Page 77 -
P. 77

40 Generalizing from the training set to the

             dev set



             Suppose you are applying ML in a setting where the training and the dev/test distributions
             are different. Say, the training set contains Internet images + Mobile images, and the
             dev/test sets contain only Mobile images. However, the algorithm is not working well: It has
             a much higher dev/test set error than you would like. Here are some possibilities of what

             might be wrong:

             1. It does not do well on the training set. This is the problem of high (avoidable) bias on the
                training set distribution.

             2. It does well on the training set, but does not generalize well to previously unseen data
                drawn from the same distribution as the training set​. This is high variance.

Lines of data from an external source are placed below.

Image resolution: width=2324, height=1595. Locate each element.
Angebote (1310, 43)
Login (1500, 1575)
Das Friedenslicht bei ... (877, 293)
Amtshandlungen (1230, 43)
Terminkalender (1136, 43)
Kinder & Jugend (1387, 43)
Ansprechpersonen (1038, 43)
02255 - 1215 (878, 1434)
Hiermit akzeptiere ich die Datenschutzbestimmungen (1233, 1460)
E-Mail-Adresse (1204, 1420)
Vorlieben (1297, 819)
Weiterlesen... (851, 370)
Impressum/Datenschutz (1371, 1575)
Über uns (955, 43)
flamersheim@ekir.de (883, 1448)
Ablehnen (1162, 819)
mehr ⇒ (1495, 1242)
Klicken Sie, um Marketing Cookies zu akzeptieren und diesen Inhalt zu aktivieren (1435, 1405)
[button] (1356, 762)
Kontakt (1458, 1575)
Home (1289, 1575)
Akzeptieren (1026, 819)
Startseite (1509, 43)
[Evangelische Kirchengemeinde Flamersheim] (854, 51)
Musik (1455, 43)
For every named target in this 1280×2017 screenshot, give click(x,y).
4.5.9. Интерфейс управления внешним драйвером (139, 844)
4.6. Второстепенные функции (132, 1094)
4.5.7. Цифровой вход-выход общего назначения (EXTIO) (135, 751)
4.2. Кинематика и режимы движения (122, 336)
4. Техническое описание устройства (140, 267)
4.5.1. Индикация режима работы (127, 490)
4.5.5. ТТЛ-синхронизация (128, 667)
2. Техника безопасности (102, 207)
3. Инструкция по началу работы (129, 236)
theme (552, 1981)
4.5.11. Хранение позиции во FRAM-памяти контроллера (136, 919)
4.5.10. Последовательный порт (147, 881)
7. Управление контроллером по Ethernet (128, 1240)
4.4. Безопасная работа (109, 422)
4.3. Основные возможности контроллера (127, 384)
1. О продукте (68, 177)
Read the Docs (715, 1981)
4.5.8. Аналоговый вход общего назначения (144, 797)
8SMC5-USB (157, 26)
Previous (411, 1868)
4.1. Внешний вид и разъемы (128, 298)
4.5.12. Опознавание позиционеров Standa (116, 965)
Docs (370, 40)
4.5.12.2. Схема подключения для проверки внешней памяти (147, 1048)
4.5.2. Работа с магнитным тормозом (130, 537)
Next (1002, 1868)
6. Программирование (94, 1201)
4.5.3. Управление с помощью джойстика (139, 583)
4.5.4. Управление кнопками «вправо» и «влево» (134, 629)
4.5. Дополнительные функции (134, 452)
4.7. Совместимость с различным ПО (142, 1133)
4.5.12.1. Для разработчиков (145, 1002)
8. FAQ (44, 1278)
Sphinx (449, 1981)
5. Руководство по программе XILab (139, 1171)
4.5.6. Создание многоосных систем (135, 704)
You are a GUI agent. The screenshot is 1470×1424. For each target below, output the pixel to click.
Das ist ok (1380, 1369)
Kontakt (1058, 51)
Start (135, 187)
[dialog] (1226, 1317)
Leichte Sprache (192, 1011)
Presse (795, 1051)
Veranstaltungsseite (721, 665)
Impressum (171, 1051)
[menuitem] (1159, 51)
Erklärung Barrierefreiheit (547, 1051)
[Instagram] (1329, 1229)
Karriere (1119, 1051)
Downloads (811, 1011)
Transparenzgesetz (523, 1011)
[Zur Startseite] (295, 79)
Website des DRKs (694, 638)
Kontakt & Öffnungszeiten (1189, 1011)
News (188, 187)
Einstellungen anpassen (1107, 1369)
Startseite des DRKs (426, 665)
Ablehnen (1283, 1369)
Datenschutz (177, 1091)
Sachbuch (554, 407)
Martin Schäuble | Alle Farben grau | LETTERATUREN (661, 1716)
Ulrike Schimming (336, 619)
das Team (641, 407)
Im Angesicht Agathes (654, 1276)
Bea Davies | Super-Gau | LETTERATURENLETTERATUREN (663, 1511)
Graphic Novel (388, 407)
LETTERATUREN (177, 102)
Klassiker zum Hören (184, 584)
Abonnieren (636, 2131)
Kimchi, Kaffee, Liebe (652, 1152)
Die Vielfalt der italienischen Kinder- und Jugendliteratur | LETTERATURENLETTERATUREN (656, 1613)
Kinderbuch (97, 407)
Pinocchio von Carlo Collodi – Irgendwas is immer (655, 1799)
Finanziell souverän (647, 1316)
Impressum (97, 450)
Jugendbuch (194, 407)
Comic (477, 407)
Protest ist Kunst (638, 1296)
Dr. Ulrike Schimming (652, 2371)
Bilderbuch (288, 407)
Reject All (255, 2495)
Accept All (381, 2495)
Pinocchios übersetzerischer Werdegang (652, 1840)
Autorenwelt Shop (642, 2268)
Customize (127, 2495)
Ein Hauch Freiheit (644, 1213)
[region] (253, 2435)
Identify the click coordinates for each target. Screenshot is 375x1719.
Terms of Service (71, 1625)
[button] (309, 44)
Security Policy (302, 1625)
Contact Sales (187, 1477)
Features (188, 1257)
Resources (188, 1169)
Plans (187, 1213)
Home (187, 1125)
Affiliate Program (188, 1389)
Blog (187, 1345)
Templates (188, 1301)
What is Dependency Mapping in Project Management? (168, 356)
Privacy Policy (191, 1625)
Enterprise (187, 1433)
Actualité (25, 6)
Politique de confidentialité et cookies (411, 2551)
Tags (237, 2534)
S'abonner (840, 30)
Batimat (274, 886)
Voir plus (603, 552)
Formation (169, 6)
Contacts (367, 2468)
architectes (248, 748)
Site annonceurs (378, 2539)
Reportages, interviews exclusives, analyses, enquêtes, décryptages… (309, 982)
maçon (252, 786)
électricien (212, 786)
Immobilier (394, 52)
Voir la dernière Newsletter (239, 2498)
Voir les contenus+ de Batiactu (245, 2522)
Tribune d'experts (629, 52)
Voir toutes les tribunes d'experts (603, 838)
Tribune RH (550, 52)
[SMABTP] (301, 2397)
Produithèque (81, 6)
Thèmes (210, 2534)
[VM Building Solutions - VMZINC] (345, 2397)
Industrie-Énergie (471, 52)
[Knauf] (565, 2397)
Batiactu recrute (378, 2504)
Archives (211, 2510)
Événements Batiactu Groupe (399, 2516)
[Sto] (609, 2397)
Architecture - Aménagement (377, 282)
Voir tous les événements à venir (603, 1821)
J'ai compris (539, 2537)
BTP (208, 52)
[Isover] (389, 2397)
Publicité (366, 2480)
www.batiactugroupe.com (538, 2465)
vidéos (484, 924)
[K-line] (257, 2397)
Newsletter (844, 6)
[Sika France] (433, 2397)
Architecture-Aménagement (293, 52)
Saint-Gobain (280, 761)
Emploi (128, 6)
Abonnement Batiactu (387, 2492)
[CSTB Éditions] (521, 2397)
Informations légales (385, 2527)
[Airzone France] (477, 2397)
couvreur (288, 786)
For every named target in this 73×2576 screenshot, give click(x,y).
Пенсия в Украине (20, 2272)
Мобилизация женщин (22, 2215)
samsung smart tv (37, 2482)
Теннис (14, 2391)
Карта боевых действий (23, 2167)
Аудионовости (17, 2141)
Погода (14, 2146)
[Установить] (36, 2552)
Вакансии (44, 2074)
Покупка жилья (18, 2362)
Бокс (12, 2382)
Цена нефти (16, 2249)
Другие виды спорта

             3. It generalizes well to new data drawn from the same distribution as the training set, but
                not to data drawn from the dev/test set distribution. We call this problem ​data
                mismatch​, since it is because the training set data is a poor match for the dev/test set
                data.

             For example, suppose that humans achieve near perfect performance on the cat recognition

             task. Your algorithm achieves this:

             • 1% error on the training set

             • 1.5% error on data drawn from the same distribution as the training set that the algorithm
               has not seen


             • 10% error on the dev set

             In this case, you clearly have a data mismatch problem. To address this, you might try to
             make the training data more similar to the dev/test data. We discuss some techniques for
             this later.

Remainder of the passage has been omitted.